=== Begin Enclosure ===
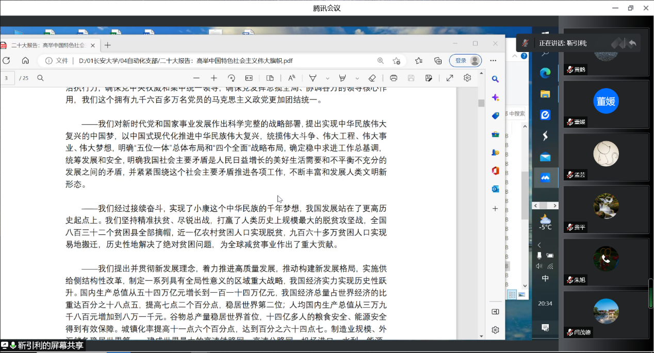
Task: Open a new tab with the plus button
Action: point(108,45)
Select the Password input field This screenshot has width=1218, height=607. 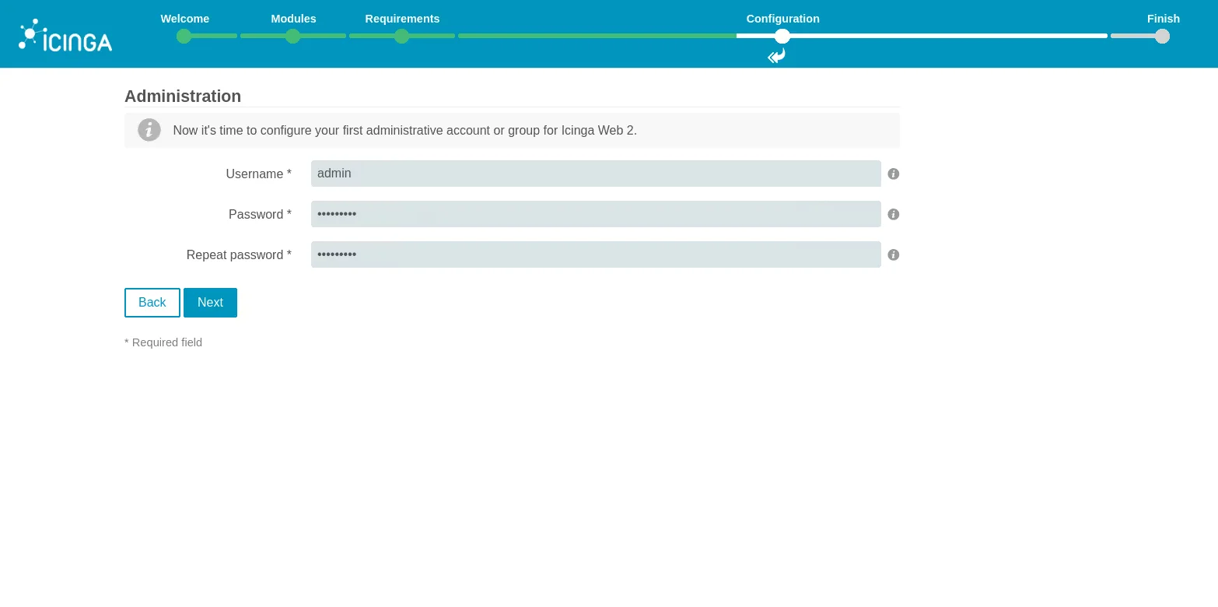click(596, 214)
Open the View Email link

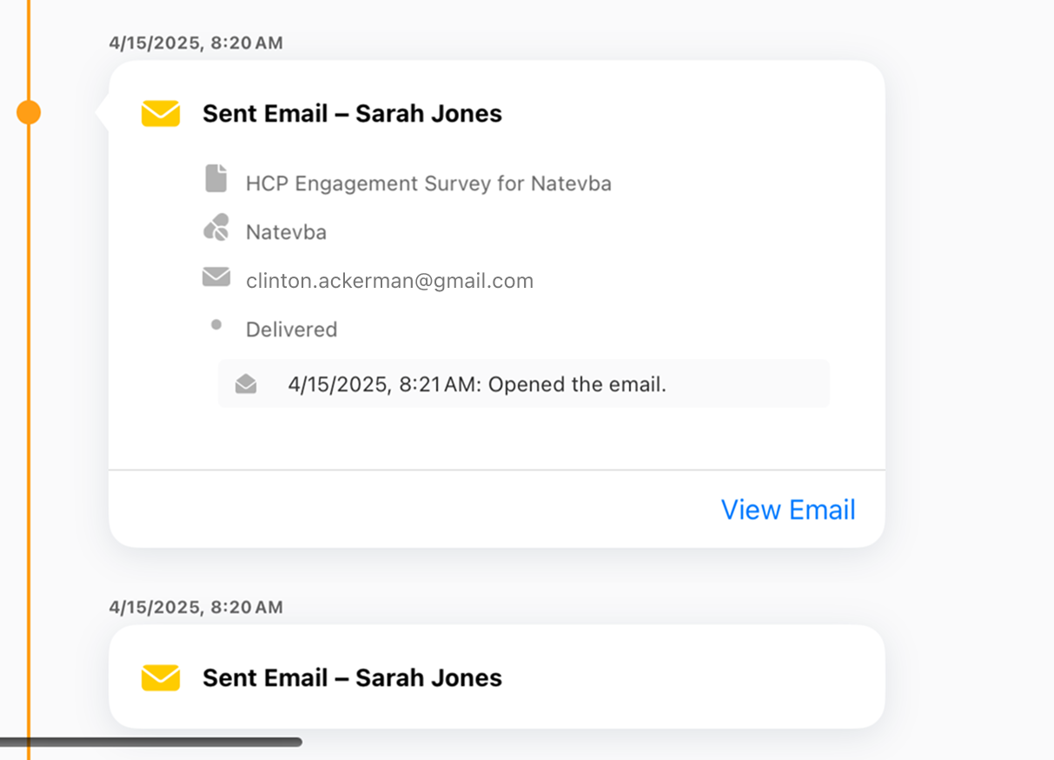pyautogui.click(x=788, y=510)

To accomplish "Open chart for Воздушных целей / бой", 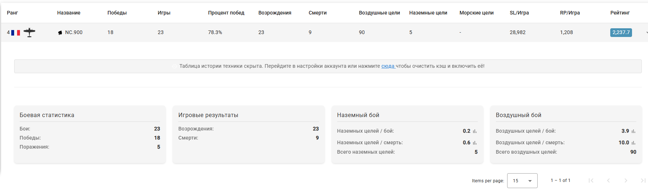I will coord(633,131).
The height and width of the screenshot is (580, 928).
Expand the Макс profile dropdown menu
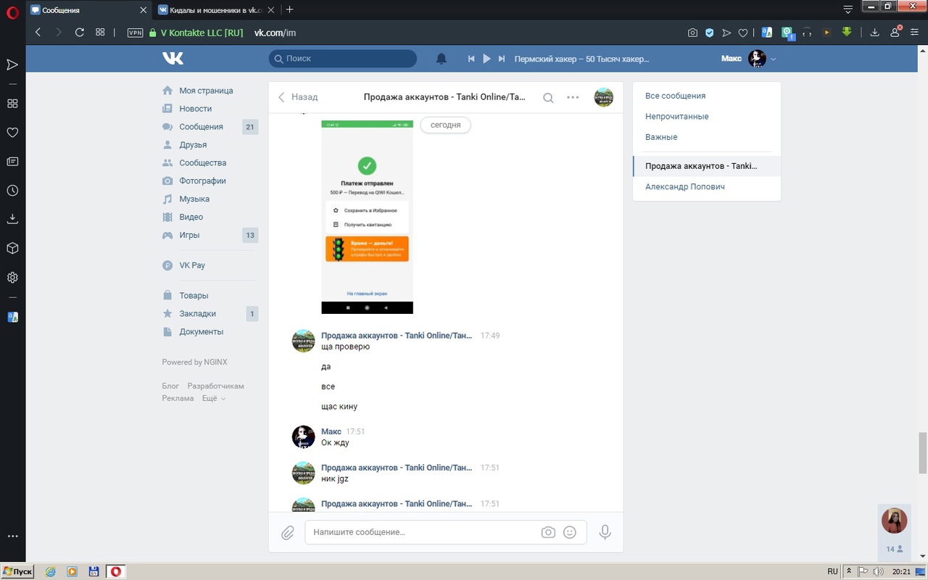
=== End Enclosure ===
YOUR INSTRUCTIONS - Would you give again exactly the lines from the line containing "The height and" through the end of the listing, both ends included, without any pictures?

EXERCISE OUTPUT -
The height and width of the screenshot is (580, 928).
Expand the Макс profile dropdown menu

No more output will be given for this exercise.